Puckett’s personal entrée preference, a simple burger over an elegant steak dinner, spoke volumes into the character of the lovable lunk.

“ He was very pleased with something as simple as coming up with those cheeseburgers,” Currier said. “That made his day.”

Greatly because of his history, Puckett’s ego never grew larger than reality, a damning frequency too evident in modern athletics.

Puckett’s past could have been his demise, but he chose to become larger than where he came from.

“ He never complained about it. He never made an issue of anything; he was just so plain Jane,” Currier said.

Recognizing the circumstances of his youth was one of Puckett’s motivations for the extensive amount of charitable work and donations he put forth.

Aside from raising money for foundations and funding student’s schooling, Puckett donated memorabilia without anyone calling to ask him.

“ You didn’t have to,” Currier said. “He’d make the call before anyone made the call to him.”

And there was no way Puckett would stay hidden behind social scenes during public functions. He needed the people and needed to be present at many events.

“ He wasn’t one of those guys where you would have to fight your way to get to him,” Currier said. “You could walk all the way across the room, it didn’t matter who he was with, to shake his hand.”

That was just Puck being Puck.

“ He never put anybody off. He had time for everybody, and he took what ever time (he needed),” Currier said. “That used to get him in a lot of trouble with (then-manager Tom Kelly).”

But even Kelly could not argue with the production Puckett put out year after year. After already leading Minnesota to a championship in 1987, Puckett saved his greatest performance for the season finale in 1991.

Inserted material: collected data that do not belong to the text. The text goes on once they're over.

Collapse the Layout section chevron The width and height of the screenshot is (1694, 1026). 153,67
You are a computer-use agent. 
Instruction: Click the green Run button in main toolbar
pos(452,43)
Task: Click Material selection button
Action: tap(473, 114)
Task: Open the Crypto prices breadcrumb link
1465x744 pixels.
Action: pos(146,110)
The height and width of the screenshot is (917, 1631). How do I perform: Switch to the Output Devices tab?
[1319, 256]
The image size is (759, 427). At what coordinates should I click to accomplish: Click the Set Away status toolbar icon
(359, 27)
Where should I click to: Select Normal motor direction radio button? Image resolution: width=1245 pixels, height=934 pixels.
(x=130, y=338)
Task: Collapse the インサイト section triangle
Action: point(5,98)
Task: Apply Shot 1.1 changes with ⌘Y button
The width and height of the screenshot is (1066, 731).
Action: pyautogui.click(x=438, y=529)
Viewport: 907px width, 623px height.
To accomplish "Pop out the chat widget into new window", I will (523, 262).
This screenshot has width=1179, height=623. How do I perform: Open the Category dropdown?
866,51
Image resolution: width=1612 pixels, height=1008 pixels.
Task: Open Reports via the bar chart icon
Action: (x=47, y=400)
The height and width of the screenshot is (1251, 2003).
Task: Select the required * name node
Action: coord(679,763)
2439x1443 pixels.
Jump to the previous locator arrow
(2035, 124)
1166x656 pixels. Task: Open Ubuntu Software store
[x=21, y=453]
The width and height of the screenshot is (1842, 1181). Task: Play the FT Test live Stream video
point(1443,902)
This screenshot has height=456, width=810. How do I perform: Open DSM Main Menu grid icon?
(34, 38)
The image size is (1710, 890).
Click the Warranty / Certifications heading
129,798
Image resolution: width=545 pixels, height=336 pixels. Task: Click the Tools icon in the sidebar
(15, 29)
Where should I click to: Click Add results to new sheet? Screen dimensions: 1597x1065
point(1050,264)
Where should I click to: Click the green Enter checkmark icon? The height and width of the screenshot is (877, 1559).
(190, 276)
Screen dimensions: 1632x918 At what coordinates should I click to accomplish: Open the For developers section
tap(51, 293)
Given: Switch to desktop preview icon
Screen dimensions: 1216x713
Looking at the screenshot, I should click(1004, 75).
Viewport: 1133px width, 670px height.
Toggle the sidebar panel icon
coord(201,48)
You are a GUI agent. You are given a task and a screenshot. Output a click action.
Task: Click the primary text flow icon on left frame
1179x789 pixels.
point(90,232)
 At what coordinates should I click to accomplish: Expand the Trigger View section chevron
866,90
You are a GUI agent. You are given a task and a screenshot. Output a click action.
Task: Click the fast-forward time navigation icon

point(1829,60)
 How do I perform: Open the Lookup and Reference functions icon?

Following Game 5 of the World Series, when the Twins trailed three games to two, Puckett announced he would take the ball club on his back and win Minnesota another championship.

Game 6 turned out to be one of the greatest playoff performances in the history of the World Series. Puckett transformed into an Atlanta Braves wrecking ball through his production of three of the Twins’ four runs and the spectacular catch that stole a possible home run off the bat of Atlanta’s Ron Gant in the third inning.

NDSU baseball head coach Mitch McLeod picked up tickets for what turned out to be something special.

“ Just being at that game was incredible,” McLeod said.

The Metrodome, white with the waving of Homer Hankies, grew as loud as it ever had been in the eleventh inning, with the score tied at three.

“I remember standing up with my arms in the air as soon as it left his bat,” McLeod said. “I just knew it was gone.”

McLeod sat nearly 20 rows behind where Puckett’s Game 6 walk-off solo home run landed in left field. Although he never heard Jack Buck’s famous call of, “And we’ll see you tomorrow night,” McLeod did watch Puckett gleefully round the bases.

“ (Puckett) played the game the way it was supposed to be played,” NDSU assistant coach B.J. Griffith said.

He played with passion, he played with character and he played at ease.

The culmination of Puckett’s personal success, his attitude toward the public and his typical jolly ole’ self made the allegations of spousal abuse a tough piece to swallow.

“ I saw him a month before (the allegations) with his wife broke loose, and at that time you’d never have known it,” Currier said.

“ People’s first reactions are, ‘Oh God this guy is a wife abuser, this has been going on for years.’ But (ex-wife)Tanya (Puckett) never displayed that and he never displayed that,” Currier said.

The tragic allegations, which also included an alleged incident with a woman in an Eden Prairie, Minn., restaurant, came out after the Hall of Famer’s career was cut short by glaucoma in 1996.

Puckett complained of a black spot on his eye, which proved to be his toughest opponent.

Despite the shortened career and the tarnishing allegations, Puckett will be remembered as a true baseball player, one of a dying breed.

“ During a time of abandonment, he chose to stay loyal,” McLeod said.

At the age of 45, Puckett left a legacy for generations to remember.